Yao Tongbin (姚桐斌; September 3, 1922 – June 8, 1968) was a Chinese scientist and one of China's foremost missile engineers. He was beaten to death during the Cultural Revolution in 1968. In 1999, he was posthumously awarded the "Two Bombs, One Satellite Meritorious Award", and became officially recognized as a "martyr" within contemporary China.
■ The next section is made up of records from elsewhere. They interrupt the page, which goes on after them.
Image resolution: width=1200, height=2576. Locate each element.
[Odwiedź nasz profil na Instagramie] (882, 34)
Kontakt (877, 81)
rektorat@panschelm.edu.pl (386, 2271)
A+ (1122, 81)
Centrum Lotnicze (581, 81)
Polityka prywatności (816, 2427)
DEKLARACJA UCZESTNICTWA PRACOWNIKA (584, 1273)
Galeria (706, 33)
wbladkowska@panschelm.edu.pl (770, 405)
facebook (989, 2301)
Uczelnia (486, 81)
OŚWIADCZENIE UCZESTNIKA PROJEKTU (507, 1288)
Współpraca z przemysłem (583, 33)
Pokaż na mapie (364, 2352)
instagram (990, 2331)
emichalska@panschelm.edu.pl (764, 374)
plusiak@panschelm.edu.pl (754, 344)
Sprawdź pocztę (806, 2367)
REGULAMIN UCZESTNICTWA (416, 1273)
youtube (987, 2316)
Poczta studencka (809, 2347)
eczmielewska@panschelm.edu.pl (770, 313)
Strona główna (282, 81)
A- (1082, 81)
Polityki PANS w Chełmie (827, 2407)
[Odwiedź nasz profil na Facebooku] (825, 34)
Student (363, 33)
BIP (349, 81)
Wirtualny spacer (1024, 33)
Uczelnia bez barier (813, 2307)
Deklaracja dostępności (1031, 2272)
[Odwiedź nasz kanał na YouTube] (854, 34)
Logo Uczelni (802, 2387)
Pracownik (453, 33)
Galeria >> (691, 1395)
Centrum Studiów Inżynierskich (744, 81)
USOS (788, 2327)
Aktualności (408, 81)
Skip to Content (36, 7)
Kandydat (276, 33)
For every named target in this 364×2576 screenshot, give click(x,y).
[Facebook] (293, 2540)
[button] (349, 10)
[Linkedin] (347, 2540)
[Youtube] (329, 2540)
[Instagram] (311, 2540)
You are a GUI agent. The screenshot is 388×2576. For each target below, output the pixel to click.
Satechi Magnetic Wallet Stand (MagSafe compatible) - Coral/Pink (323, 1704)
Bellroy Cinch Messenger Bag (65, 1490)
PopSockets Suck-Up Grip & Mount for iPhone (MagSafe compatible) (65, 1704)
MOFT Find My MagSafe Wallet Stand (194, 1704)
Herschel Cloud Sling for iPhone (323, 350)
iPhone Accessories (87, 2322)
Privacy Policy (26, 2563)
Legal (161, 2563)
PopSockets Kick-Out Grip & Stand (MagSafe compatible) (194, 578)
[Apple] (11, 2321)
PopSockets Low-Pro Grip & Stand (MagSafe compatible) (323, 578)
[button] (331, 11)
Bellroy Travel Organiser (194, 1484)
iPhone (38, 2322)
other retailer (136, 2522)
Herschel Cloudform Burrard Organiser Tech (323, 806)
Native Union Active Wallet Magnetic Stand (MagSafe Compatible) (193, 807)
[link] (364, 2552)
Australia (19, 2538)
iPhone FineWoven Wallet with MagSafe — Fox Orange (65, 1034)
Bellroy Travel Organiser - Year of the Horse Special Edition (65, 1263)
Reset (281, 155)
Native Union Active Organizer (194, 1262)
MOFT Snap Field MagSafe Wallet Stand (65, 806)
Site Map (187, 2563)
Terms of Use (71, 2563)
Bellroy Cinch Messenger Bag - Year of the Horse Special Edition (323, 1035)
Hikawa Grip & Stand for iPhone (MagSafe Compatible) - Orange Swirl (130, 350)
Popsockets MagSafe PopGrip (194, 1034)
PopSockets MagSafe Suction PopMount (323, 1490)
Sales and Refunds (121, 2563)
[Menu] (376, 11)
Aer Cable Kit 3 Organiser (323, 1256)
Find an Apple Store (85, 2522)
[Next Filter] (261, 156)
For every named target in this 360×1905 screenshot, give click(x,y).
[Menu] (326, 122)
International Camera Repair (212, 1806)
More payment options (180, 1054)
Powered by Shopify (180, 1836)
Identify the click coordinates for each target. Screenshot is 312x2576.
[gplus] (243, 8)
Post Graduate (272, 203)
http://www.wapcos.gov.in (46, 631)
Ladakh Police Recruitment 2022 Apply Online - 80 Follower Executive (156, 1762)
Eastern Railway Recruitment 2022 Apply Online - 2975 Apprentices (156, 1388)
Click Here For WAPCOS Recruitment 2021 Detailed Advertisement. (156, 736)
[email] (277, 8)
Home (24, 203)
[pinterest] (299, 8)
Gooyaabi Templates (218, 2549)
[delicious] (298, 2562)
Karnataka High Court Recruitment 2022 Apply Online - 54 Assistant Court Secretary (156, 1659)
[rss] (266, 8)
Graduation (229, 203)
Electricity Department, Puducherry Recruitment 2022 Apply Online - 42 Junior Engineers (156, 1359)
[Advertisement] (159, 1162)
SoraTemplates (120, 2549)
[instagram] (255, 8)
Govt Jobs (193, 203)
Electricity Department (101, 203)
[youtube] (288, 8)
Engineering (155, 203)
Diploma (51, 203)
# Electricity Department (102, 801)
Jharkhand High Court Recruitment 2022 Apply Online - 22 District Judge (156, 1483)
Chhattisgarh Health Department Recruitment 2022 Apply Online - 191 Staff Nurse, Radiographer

== Early life and education ==
Yao was born in Wuxi, Jiangsu Province. He graduated from the department of metallurgy of National Tangshan Engineering College, now Southwest Jiaotong University in July 1945, and obtained a doctorate of foundry engineering from University of Birmingham in UK in 1951. In June 1953, Yao earned a Diploma in Metallurgy from the Royal School of Mines, Imperial College London. At the invitation of Eugen Piwowarsky from the RWTH Aachen University, he moved to West Germany in early 1954 and worked at Aachen as a research assistant at what was then the Institute for Ferrous Metallurgy.

== Career ==
After returning to China in September 1957, Yao served in the Fifth Academy of the Ministry of National Defense, headed by Qian Xuesen. He helped found the Institute of Materials and Technology (later affiliated to the Seventh Ministry of Machine Building) and became the director.

== Murder ==
During the Cultural Revolution, the Seventh Ministry experienced conflicting factions within it. In January 1967, key leadership including Qian Xuesen were ousted for several months; Zhou Enlai ultimately intervened and reversed the ouster. Conflict, including physical conflict, later resumed.

Within the Seventh Ministry, two mass factions, labeled as "915" and "916" respectively, appeared in September 1966. Whereas Faction 915 comprised mainly administrative office staff members and blue collar workers and was regarded as the "conservative" faction, Faction 916 primarily consisted of scientists, engineers, and technicians and was regarded as the "rebel" faction. The differences in opinion between the two factions soon escalated into warfare, spreading from the Third Academy to the First Academy and then throughout the entire Seventh Ministry. On June 8, 1968, Yao Tongbin, who was part of Faction 916, was beaten to death at his own home by members of Faction 915.

== Legacy ==
After this loss of one of China's foremost missile engineers, Zhou Enlai ordered special protection for key technical experts. Yao's death was later described as a "major blow" to China's missile programs.

After the end of the Cultural Revolution, the two perpetrators were sentenced in 1979 to 15 years and 12 years in prison for the murder of Yao.

Because of his significant contribution to China's astronautical materials and technology, Yao was posthumously awarded the Two Bombs, One Satellite Meritorious Award in 1999 by Chinese government, over three decades after his murder.